A significant legislative measure aimed at enhancing transparency in retirement calculations for public employees was discussed during the Joint Committee on Ways and Means Subcommittee on General Government meeting on June 10, 2025. The proposed legislation directs the Public Employees Retirement System (PERS) Board to modify its notice of entitlement letters to include overtime hours in the calculation of final average salaries for retiring members.
Currently, the notice of entitlement does not clearly outline the overtime hours that contribute to retirement benefits, particularly for the Oregon Public Service Retirement Plan (OPSRP). This change, effective January 1, 2026, seeks to rectify that gap, ensuring that employees who have worked substantial overtime—often exceeding 80 hours a month—receive fair credit in their retirement calculations.
Co-Chair Smith emphasized the importance of this measure, stating, "I think it's outright theft" that overtime is not currently factored into retirement benefits for corrections employees. This sentiment was echoed by other committee members, who highlighted the mandatory nature of overtime in the Department of Corrections and the need for fair compensation.
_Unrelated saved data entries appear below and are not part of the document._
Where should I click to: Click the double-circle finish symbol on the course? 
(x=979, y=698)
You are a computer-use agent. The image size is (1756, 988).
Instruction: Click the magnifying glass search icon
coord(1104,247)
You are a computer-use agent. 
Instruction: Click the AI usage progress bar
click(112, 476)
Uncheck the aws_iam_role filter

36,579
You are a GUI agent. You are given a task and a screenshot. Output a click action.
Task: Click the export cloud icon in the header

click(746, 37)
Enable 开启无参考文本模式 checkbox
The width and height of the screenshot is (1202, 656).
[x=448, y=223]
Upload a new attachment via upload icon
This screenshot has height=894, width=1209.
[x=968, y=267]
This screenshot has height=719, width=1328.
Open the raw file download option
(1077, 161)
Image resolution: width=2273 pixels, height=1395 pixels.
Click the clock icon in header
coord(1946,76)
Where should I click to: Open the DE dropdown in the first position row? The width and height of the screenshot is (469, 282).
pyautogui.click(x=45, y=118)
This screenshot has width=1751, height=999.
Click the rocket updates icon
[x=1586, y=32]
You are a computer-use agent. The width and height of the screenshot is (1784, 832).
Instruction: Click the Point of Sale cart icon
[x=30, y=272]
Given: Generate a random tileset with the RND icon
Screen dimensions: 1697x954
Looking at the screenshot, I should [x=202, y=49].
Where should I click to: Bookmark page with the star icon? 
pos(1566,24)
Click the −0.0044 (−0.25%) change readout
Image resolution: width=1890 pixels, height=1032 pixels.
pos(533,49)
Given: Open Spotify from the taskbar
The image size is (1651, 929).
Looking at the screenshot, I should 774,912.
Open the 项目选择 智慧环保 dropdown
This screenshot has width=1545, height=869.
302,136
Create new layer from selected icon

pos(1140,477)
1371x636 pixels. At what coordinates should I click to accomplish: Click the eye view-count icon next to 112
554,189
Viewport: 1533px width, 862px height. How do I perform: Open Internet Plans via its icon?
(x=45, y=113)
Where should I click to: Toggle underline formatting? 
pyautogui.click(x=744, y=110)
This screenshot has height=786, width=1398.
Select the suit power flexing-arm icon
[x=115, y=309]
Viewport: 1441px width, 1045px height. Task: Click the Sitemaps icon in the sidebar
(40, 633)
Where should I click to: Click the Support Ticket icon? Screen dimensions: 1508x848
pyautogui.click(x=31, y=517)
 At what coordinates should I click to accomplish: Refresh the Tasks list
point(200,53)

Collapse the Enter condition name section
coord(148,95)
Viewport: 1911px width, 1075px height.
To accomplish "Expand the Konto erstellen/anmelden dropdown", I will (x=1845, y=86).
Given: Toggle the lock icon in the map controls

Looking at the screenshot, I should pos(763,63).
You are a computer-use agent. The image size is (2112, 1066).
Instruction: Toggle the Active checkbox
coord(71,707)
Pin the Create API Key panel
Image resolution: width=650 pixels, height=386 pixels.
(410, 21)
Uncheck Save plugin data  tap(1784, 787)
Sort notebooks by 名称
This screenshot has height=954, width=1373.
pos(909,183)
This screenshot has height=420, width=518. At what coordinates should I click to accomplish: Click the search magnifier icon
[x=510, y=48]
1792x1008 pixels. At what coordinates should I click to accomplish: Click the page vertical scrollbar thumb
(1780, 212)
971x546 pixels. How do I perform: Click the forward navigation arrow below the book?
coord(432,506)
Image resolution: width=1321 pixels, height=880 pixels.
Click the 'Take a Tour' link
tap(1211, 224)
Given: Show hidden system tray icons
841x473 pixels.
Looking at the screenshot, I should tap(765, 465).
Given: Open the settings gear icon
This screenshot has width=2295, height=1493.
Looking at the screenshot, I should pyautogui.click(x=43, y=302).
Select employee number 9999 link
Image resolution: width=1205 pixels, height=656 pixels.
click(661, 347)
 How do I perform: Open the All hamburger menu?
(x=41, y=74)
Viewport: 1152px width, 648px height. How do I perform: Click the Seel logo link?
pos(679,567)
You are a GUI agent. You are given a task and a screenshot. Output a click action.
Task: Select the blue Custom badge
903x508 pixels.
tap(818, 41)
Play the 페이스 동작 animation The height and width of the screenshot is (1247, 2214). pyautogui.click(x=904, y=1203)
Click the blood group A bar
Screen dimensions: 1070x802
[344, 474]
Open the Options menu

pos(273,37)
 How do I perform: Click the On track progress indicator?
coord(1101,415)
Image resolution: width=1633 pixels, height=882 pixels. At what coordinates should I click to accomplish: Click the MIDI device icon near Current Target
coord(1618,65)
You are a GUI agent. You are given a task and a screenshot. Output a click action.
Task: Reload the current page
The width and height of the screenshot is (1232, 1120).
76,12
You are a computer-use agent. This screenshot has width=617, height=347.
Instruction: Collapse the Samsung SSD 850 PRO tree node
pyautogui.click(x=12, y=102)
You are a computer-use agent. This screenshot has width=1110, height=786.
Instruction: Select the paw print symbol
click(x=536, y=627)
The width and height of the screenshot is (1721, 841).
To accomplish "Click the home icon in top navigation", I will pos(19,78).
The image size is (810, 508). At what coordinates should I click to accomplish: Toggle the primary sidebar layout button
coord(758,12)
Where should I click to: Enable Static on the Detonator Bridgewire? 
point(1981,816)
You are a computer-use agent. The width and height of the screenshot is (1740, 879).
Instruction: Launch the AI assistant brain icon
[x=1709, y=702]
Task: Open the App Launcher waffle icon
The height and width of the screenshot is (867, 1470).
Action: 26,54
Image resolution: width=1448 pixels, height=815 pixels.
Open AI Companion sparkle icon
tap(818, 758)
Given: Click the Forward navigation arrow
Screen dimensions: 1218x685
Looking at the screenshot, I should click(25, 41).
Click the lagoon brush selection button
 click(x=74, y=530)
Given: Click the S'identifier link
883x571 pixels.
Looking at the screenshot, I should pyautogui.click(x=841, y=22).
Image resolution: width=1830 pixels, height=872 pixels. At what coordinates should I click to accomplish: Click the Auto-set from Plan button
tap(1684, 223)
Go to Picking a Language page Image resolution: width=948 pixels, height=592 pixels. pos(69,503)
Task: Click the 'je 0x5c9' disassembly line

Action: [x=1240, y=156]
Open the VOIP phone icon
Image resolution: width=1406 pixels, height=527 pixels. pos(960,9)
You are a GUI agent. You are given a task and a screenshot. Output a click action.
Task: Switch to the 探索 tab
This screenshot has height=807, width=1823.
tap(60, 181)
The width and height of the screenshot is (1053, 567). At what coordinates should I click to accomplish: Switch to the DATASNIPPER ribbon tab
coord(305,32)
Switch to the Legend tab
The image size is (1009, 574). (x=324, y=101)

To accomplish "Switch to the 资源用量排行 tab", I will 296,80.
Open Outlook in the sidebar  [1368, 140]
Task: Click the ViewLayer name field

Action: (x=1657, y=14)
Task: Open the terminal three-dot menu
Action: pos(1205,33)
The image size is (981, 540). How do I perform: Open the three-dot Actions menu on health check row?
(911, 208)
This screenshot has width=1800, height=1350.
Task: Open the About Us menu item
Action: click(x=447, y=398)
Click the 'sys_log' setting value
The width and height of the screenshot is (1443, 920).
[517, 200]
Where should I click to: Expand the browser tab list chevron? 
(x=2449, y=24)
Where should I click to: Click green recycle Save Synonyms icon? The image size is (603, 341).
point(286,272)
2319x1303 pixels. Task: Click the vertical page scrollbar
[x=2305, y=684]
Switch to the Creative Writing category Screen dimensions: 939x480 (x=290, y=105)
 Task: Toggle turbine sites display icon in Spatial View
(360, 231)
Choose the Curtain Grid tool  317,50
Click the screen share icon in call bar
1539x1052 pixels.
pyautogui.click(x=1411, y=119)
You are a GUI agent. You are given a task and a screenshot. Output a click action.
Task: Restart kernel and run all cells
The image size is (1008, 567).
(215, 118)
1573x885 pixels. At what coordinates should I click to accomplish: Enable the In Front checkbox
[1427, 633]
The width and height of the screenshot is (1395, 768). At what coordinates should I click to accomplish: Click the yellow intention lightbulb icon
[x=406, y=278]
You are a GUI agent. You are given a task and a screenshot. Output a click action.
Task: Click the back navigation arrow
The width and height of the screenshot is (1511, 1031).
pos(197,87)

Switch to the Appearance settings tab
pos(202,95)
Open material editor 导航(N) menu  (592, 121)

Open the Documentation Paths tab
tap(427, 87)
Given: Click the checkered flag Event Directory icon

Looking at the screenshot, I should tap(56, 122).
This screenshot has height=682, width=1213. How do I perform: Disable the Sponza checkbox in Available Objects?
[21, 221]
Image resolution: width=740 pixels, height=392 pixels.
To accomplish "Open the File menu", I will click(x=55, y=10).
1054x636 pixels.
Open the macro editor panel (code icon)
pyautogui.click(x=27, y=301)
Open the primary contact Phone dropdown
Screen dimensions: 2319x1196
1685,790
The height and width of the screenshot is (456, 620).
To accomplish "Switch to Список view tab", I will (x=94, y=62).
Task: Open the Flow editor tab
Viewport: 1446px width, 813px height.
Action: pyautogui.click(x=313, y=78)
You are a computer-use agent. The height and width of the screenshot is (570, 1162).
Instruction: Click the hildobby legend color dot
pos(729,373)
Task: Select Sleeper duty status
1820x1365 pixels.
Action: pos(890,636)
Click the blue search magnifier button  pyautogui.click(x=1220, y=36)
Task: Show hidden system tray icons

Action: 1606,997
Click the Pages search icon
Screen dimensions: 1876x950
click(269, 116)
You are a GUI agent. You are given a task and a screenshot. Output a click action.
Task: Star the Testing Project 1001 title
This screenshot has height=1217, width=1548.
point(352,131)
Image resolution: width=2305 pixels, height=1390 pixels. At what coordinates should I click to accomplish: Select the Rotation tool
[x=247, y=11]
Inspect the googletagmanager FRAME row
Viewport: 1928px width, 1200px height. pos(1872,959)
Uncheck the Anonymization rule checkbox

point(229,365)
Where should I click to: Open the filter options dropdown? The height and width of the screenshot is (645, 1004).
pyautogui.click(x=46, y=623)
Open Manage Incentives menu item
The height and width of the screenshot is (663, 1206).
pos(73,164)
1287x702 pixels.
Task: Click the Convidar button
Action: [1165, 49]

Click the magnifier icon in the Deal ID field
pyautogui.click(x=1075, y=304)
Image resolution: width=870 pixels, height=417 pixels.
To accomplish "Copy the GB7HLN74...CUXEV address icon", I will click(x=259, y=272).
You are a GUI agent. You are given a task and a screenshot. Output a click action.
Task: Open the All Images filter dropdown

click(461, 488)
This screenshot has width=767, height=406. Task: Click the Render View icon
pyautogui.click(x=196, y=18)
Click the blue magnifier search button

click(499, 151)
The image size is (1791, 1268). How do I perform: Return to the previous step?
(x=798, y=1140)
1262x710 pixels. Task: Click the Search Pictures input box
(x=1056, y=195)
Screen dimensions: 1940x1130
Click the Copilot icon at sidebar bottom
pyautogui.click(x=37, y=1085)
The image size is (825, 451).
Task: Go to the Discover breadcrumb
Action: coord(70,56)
The discussion also included a budget amendment that allocates nearly $500,000 for PERS to hire three limited-duration positions. These staff members will manually calculate the overtime hours until the agency can automate the process through its modernization program. This administrative step is crucial for ensuring that retirees receive accurate benefit estimates based on their actual work contributions.
In summary, this legislative move not only aims to improve transparency but also addresses long-standing concerns regarding the treatment of overtime in retirement calculations, marking a significant step forward for public employees in Oregon.